When this FATCA compliance process is applied to the hedge fund industry, one can clearly see the numerous challenges that the hedge funds face in the implementation of their FATCA compliance. The hedge funds need to register their funds for FATCA on the IRS portal, gather various investor data with respect to numerous (and often changing) customers, review and assess such data, and properly report customer data to the IRS.

Another challenge for hedge funds is the required tax withholding. Unlike previous attempts at international tax legislation, FATCA has very effective enforcement mechanisms which forces all US banks, brokers and financial institutions to essentially work for the IRS, including withholding taxes.
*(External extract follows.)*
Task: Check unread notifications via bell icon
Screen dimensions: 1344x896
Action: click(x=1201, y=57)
In fact, the hedge funds that deal in US dollars are likely to be subject to the withholding tax requirement at an increasing rate in the near future.
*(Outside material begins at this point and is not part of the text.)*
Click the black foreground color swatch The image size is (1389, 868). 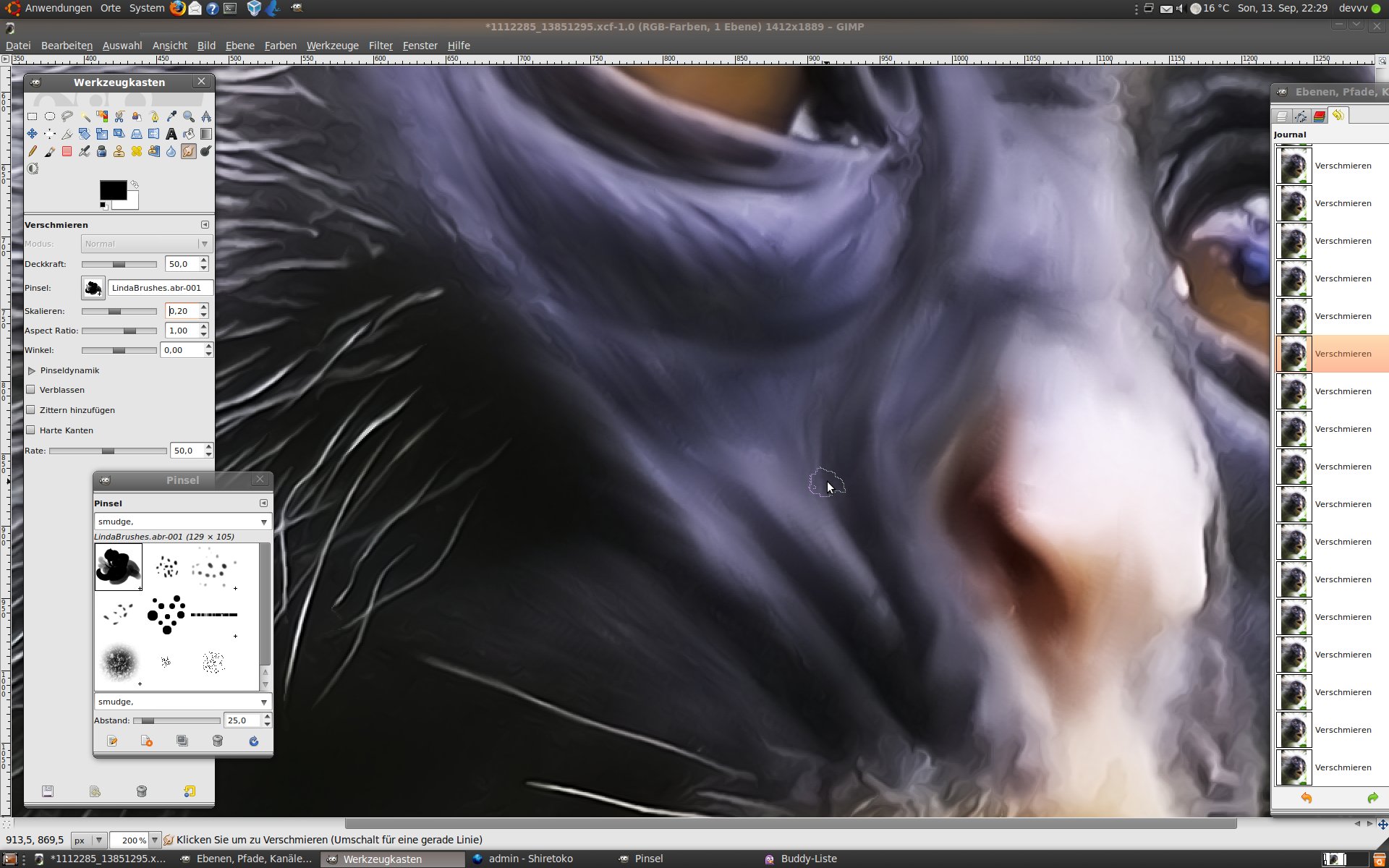click(112, 190)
However, the tax withholding challenge for hedge funds goes far beyond the more straightforward fact that it will need to withhold tax. Rather, the biggest headache for hedge funds is the identification of the beneficial owners and controlling persons of their clients. A lot of investors in hedge funds operate through unregulated legal vehicles or individual agents; this fact makes the FATCA data collection process a much more difficult challenge for hedge funds.

Finally, the variations in IGAs to implement FATCA present an additional challenge. While this problem is not specific to hedge funds, it is the one that they still have to manage.
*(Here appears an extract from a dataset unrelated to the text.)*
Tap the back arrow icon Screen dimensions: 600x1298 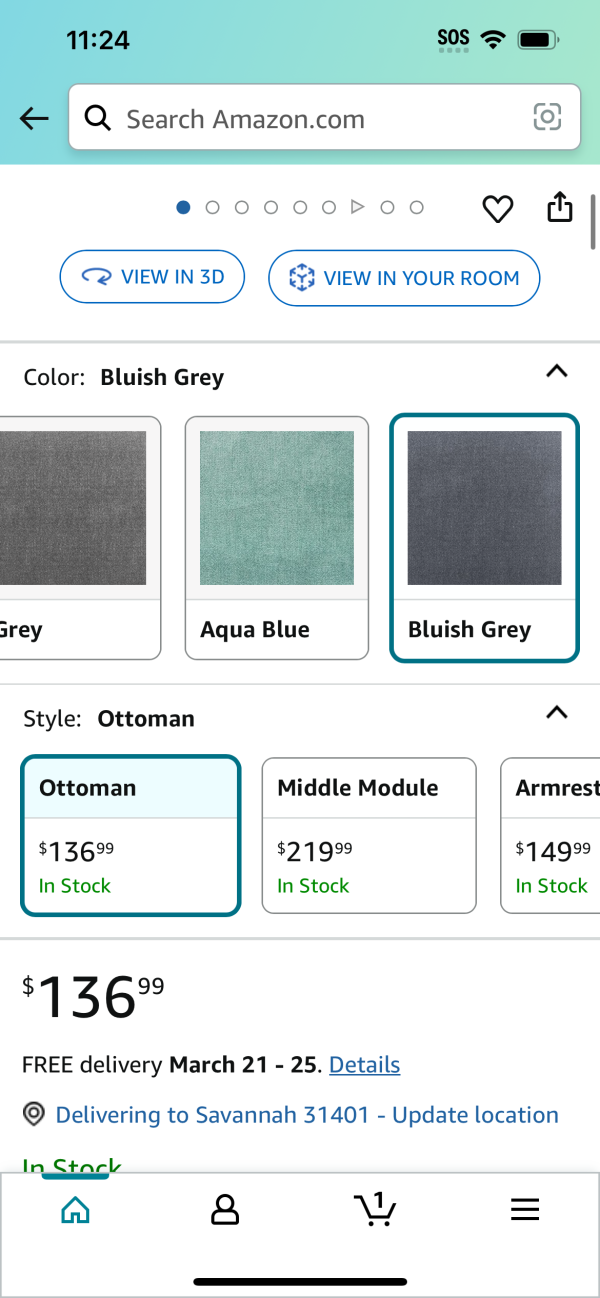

Impact of FATCA Compliance By Hedge Funds On US Taxpayers

Despite these challenges, many hedge funds are successfully addressing FATCA compliance issues and are incorporating advanced software solutions to make their look-through process more efficient.

These successes of hedge funds in their FATCA compliance make it difficult for US persons investing in mutual funds through foreign entities to conceal their ownership of these entities. This means that one can expect an increase of the IRS discovery of such investors.

If these investors are not in full compliance with their US tax obligations – particularly with respect to FBAR, Form 8938, foreign business ownership reporting, foreign trust ownership and foreign income disclosure – they may be facing catastrophic US tax consequences, including draconian FBAR willful penalties as well as potential imprisonment.

Contact Sherayzen Law Office for Help With Undisclosed Foreign Assets and Income

If you have undisclosed foreign assets or foreign income, please contact Sherayzen Law Office as soon as possible. After reviewing the facts of your case and analyzing the available voluntary disclosure options, Mr. Sherayzen will conduct your voluntary disclosure process from the beginning through the end, including the preparation all of the required legal documents and tax forms.

Contact Us to Schedule Your Confidential Consultation Now!

FATCA at Home: Crackdown on Foreigners’ Accounts in U.S. banks

As the IRS engages in negotiations with foreign governments to implement FATCA (Foreign Account Tax Compliance Act) overseas, there is a rising pressure from some countries for reciprocity – the implementation of FATCA-like disclosure of foreign clients’ U.S. accounts to those clients’ home governments.

FATCA Background

FATCA was enacted in 2010 and set to begin taking effect at the end of 2013. FATCA is the mother of many new international tax requirements. One of the most unique features of FATCA (and most relevant for the purposes of this article) is requiring foreign banks to disclose information about the accounts of U.S. persons to the IRS. The goal of this provision is, of course, to expose U.S. persons who are trying to avoid the payment of U.S. taxes through undisclosed offshore accounts.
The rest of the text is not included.